DH also has what we refer to as 'memory issues'. Slowly declining. The POA daughter knows, but knowing has not made contact any more frequent than the two times a year it has been for years. I cant even get her to look at the binder I have put together for use if I die first. I dont anticipate any problem while DH is still alive. After DH dies our prenuptuial, combined with the will, should protect me. The other daughter does not know. We've seen her once on the last four years. No other contact. I have no intention of informing her. This one I expect to find the shadiest lawyer and try (unsuccessfully I believe) to get assets she believes are DH's but are actually mine.

If you read dementia boards you will find stories that will terrify you.
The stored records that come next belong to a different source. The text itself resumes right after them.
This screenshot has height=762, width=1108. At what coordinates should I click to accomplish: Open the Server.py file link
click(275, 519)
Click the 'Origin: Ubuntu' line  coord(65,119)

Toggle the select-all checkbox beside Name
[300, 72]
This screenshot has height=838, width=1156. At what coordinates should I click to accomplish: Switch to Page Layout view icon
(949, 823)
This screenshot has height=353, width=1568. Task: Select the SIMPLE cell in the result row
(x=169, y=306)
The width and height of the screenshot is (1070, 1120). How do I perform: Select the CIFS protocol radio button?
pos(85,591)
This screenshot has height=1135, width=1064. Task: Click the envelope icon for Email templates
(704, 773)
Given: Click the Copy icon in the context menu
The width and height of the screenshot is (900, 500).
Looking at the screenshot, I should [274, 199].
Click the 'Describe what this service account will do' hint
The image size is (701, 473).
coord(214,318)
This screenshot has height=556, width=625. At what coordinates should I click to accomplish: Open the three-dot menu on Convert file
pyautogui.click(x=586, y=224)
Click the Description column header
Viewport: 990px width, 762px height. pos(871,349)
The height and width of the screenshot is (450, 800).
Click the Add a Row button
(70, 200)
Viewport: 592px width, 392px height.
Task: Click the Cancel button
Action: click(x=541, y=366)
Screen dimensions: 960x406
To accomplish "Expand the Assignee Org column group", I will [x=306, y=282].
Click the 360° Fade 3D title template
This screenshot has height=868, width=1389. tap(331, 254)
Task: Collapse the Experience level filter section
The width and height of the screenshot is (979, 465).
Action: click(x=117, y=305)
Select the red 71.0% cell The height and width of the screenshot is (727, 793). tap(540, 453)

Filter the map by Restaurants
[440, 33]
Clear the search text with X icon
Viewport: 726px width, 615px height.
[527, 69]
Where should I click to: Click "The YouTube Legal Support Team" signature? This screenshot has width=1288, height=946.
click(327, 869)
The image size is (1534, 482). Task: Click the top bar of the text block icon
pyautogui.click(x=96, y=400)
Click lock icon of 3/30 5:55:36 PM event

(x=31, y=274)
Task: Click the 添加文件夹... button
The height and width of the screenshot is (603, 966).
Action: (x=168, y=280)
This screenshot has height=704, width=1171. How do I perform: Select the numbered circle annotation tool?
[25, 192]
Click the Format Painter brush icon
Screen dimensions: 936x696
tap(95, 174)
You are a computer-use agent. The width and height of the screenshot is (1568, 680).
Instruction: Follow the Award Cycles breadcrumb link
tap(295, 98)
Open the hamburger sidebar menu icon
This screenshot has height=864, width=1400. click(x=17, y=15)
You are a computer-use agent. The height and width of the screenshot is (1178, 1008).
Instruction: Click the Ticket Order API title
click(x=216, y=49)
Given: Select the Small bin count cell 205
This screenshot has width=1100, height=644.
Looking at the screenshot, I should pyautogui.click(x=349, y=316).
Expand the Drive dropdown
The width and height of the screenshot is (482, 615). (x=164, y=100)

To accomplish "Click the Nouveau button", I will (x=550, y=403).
One woman had the step kids pick up dad for what was to be an afternoon outing. She thought they were giving her a break. But, the afternoon outing was to a lawyer office where his kids got him to file for divorce. They took him to their home and convinced a judge he wanted the divorce and it went through. As soon as it was final they moved the DH from their home to a poorly run facility.

There was another woman whose step kids took their dad to their home and would not bring him back. They only kept him for a couple of weeks though. They realized how much care he needed and how small his assets were and returned him to his wife and promptly disappeared from his life.

All you (and I) can do is legally protect ourself as best we can. You have done that.

notarelative's picture

The dementia board is a really good source of information about dementia. Other support is spotty. The women who I referenced got great support for their circumstances. But, when a stepkid wrote about the stepmother financially abusing their dad (from what was written she was not), the step kid was taken at face value and the stepmother was vilified. After complaining online for weeks, the stepkid in this case went to a lawyer and was told the stepmother was not doing anything illegal. Stepkid and many board members were shocked to learn that after an over twenty year marriage, the stepmother had rights and did not have to have decisions approved by the stepkid.

Rags's picture

Occasionally the system gets it right.  When it does, IMHO, the SParent should leverage that to make a never ending point to their toxic SKids.  

Diablo

My tolerance for the toxic SKid, toxic X, or toxic IL clan shit is less than zero.

 

ImperfectlyPerfect's picture

I believe every bit of these stories- that's what many of us fear we will face, unfortunately. Given the track record there might be some plotting on the ends of one of my SKIDs. He's already found an artful way to have "access" to DH and I's bank account which I have now firmly deleted him OFF. Very insidious...but a great example of how he's already trying to crack into things.